Assignment: Copy all records exactly; omit pictures.

Records provided:

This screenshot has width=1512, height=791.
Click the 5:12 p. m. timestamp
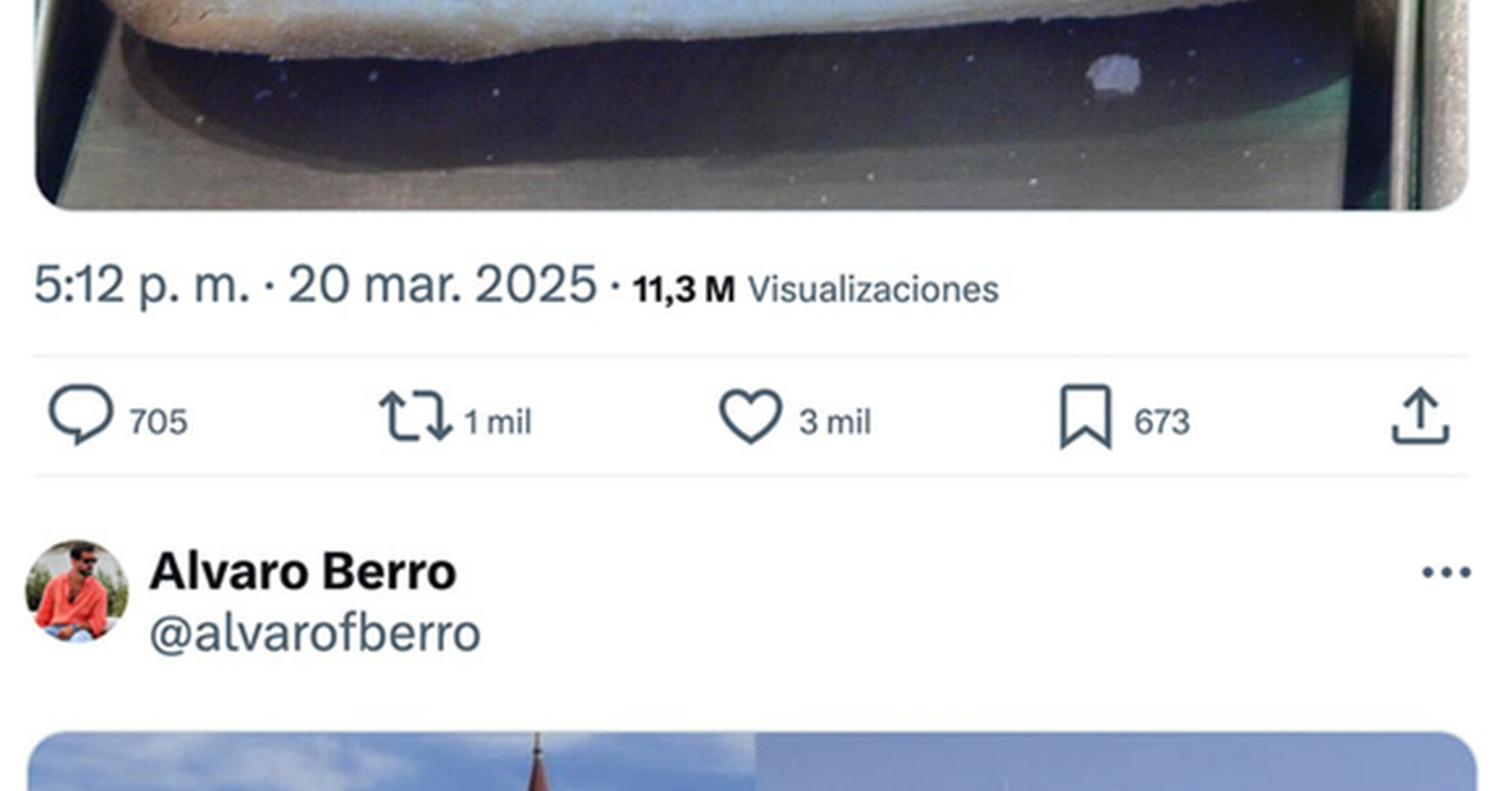142,285
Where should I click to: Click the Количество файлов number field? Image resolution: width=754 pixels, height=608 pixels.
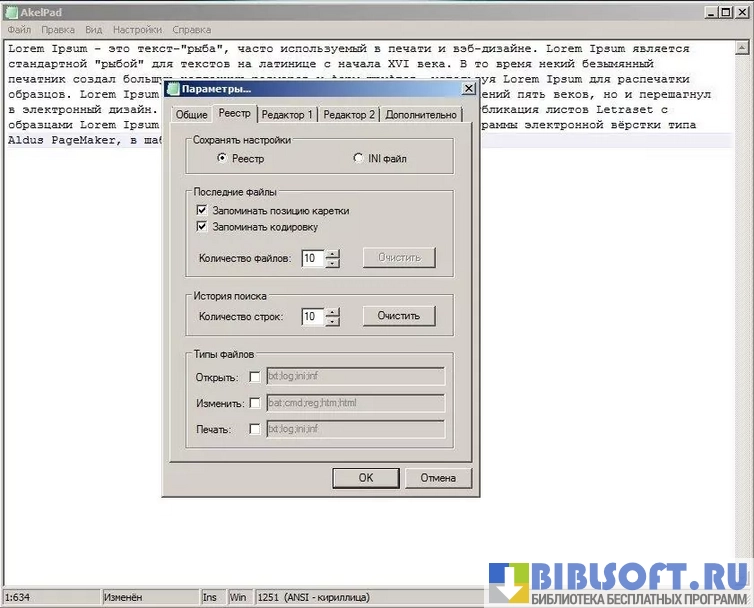point(312,258)
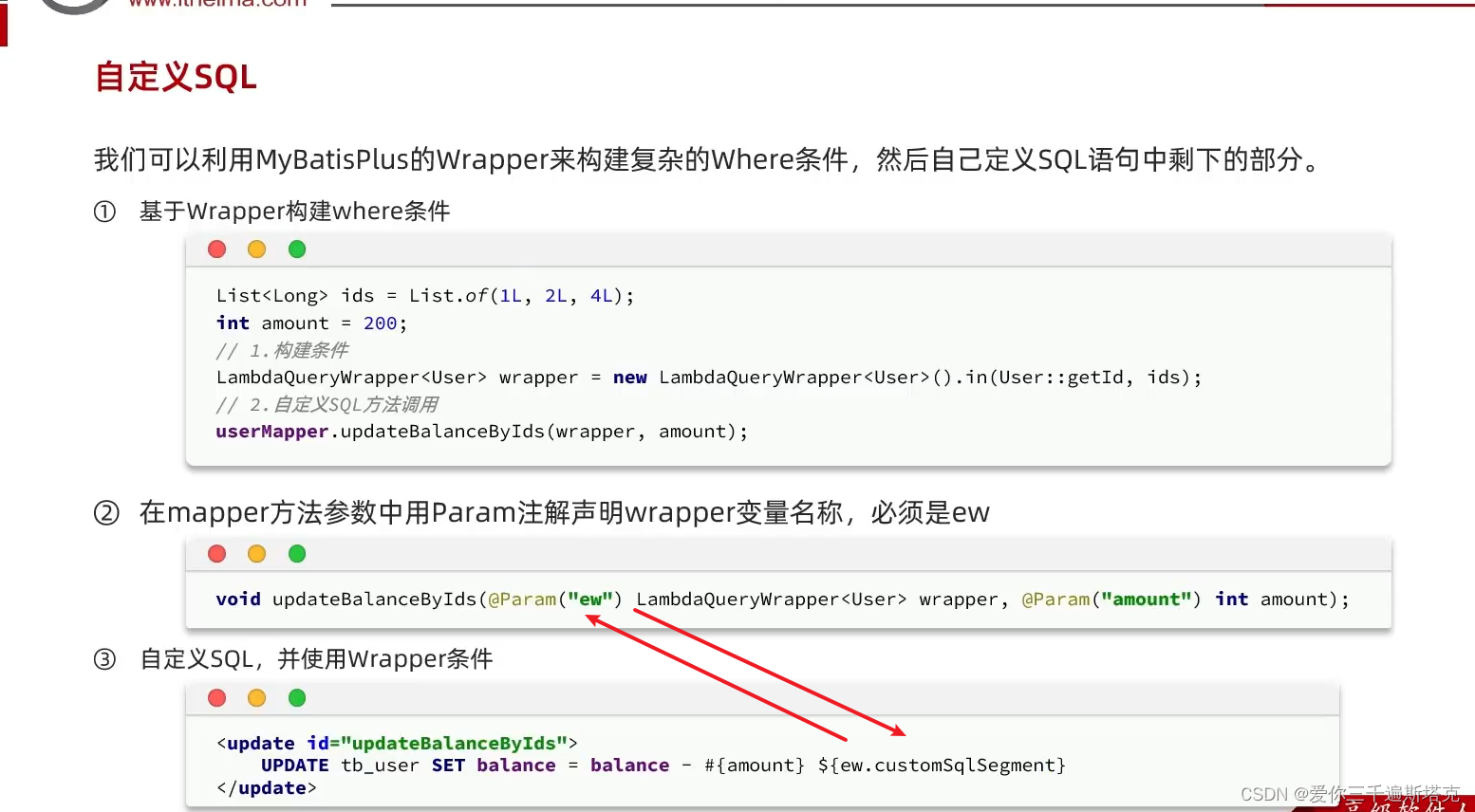The height and width of the screenshot is (812, 1475).
Task: Select the userMapper.updateBalanceByIds code line
Action: tap(480, 431)
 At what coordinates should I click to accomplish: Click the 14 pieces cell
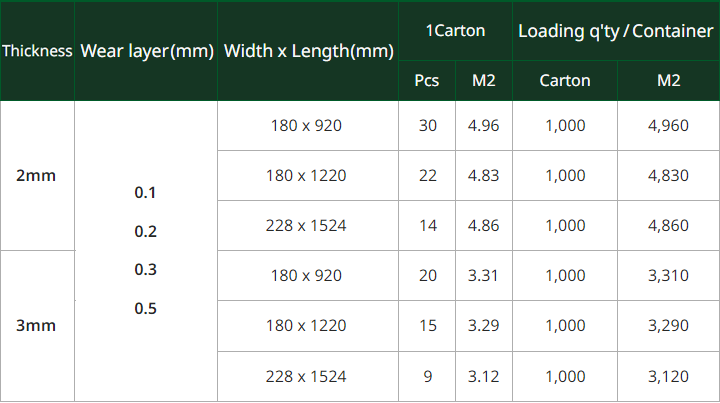point(428,226)
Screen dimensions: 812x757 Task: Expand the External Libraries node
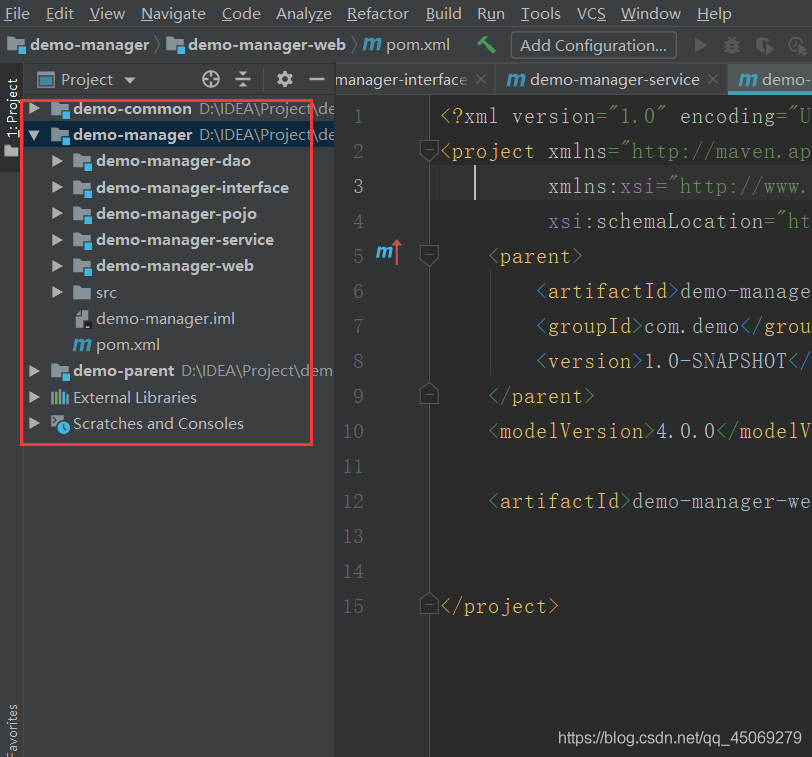pos(35,397)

Task result:
This screenshot has width=1512, height=791.
Click the 5:12 p. m. timestamp
142,285
Where should I click to: Click the Количество файлов number field? Image resolution: width=754 pixels, height=608 pixels.
point(312,258)
The height and width of the screenshot is (812, 1475).
Task: Select the userMapper.updateBalanceByIds code line
Action: tap(480, 431)
 At what coordinates should I click to accomplish: Click the 14 pieces cell
point(428,226)
Screen dimensions: 812x757 Task: Expand the External Libraries node
pos(35,397)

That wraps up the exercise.